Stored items
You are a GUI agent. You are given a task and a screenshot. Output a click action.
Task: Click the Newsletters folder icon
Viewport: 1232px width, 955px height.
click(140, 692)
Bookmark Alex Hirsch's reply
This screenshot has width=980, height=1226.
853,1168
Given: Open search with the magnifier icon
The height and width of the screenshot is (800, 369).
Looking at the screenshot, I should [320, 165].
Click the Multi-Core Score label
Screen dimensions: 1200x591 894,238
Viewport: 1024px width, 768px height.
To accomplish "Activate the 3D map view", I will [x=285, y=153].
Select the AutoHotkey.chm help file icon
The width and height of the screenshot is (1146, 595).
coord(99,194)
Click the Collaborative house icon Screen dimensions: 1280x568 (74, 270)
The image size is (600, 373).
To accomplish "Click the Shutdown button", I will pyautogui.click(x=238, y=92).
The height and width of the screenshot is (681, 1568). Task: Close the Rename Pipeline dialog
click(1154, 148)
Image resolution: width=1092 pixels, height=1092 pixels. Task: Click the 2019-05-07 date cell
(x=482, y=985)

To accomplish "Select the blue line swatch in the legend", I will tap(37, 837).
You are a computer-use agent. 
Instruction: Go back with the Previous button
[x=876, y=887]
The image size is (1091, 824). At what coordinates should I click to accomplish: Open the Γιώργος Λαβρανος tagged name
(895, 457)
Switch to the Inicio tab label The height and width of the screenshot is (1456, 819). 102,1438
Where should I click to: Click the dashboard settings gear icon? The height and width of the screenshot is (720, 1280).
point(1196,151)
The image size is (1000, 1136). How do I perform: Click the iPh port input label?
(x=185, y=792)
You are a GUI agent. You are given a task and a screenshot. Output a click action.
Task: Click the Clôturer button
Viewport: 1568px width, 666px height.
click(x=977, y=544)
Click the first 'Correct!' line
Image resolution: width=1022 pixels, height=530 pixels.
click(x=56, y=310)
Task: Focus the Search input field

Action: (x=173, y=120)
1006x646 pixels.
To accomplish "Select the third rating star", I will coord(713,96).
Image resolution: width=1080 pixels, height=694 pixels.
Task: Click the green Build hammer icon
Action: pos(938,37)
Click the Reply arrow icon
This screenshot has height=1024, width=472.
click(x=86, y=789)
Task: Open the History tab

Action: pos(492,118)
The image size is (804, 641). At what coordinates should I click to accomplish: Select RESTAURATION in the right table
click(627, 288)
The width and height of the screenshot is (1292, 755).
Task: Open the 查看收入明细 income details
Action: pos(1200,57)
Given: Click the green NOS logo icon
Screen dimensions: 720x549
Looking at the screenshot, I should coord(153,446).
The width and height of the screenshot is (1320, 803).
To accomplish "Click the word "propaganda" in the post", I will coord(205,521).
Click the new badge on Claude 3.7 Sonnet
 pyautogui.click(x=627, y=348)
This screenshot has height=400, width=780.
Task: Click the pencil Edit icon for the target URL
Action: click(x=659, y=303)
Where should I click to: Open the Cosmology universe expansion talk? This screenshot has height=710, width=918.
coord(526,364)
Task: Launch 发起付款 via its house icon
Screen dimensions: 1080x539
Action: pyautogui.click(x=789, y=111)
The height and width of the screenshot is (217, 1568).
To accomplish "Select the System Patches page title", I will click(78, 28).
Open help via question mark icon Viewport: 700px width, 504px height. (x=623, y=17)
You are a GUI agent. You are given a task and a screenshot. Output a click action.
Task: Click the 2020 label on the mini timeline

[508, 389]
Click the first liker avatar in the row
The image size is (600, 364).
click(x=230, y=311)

WHAT THE TASK ASKS »
With nothing added or left out, print the data again.

OUTPUT FOR THIS EXERCISE »
You are a GUI agent. You are given a task and a screenshot. Output a click action.
Task: Click the Newsletters folder icon
Viewport: 1232px width, 955px height.
click(140, 692)
Bookmark Alex Hirsch's reply
This screenshot has width=980, height=1226.
853,1168
Given: Open search with the magnifier icon
The height and width of the screenshot is (800, 369).
Looking at the screenshot, I should [320, 165].
Click the Multi-Core Score label
Screen dimensions: 1200x591 894,238
Viewport: 1024px width, 768px height.
To accomplish "Activate the 3D map view", I will [x=285, y=153].
Select the AutoHotkey.chm help file icon
The width and height of the screenshot is (1146, 595).
coord(99,194)
Click the Collaborative house icon Screen dimensions: 1280x568 (74, 270)
The image size is (600, 373).
To accomplish "Click the Shutdown button", I will pyautogui.click(x=238, y=92).
The height and width of the screenshot is (681, 1568). Task: Close the Rename Pipeline dialog
click(1154, 148)
Image resolution: width=1092 pixels, height=1092 pixels. Task: Click the 2019-05-07 date cell
(x=482, y=985)

To accomplish "Select the blue line swatch in the legend", I will tap(37, 837).
You are a computer-use agent. 
Instruction: Go back with the Previous button
[x=876, y=887]
The image size is (1091, 824). At what coordinates should I click to accomplish: Open the Γιώργος Λαβρανος tagged name
(895, 457)
Switch to the Inicio tab label The height and width of the screenshot is (1456, 819). 102,1438
Where should I click to: Click the dashboard settings gear icon? The height and width of the screenshot is (720, 1280).
point(1196,151)
The image size is (1000, 1136). How do I perform: Click the iPh port input label?
(x=185, y=792)
You are a GUI agent. You are given a task and a screenshot. Output a click action.
Task: Click the Clôturer button
Viewport: 1568px width, 666px height.
click(x=977, y=544)
Click the first 'Correct!' line
Image resolution: width=1022 pixels, height=530 pixels.
click(x=56, y=310)
Task: Focus the Search input field

Action: (x=173, y=120)
1006x646 pixels.
To accomplish "Select the third rating star", I will coord(713,96).
Image resolution: width=1080 pixels, height=694 pixels.
Task: Click the green Build hammer icon
Action: pos(938,37)
Click the Reply arrow icon
This screenshot has height=1024, width=472.
click(x=86, y=789)
Task: Open the History tab

Action: pos(492,118)
The image size is (804, 641). At what coordinates should I click to accomplish: Select RESTAURATION in the right table
click(627, 288)
The width and height of the screenshot is (1292, 755).
Task: Open the 查看收入明细 income details
Action: pos(1200,57)
Given: Click the green NOS logo icon
Screen dimensions: 720x549
Looking at the screenshot, I should coord(153,446).
The width and height of the screenshot is (1320, 803).
To accomplish "Click the word "propaganda" in the post", I will coord(205,521).
Click the new badge on Claude 3.7 Sonnet
 pyautogui.click(x=627, y=348)
This screenshot has height=400, width=780.
Task: Click the pencil Edit icon for the target URL
Action: click(x=659, y=303)
Where should I click to: Open the Cosmology universe expansion talk? This screenshot has height=710, width=918.
coord(526,364)
Task: Launch 发起付款 via its house icon
Screen dimensions: 1080x539
Action: pyautogui.click(x=789, y=111)
The height and width of the screenshot is (217, 1568).
To accomplish "Select the System Patches page title", I will click(78, 28).
Open help via question mark icon Viewport: 700px width, 504px height. (x=623, y=17)
You are a GUI agent. You are given a task and a screenshot. Output a click action.
Task: Click the 2020 label on the mini timeline

[508, 389]
Click the first liker avatar in the row
The image size is (600, 364).
click(x=230, y=311)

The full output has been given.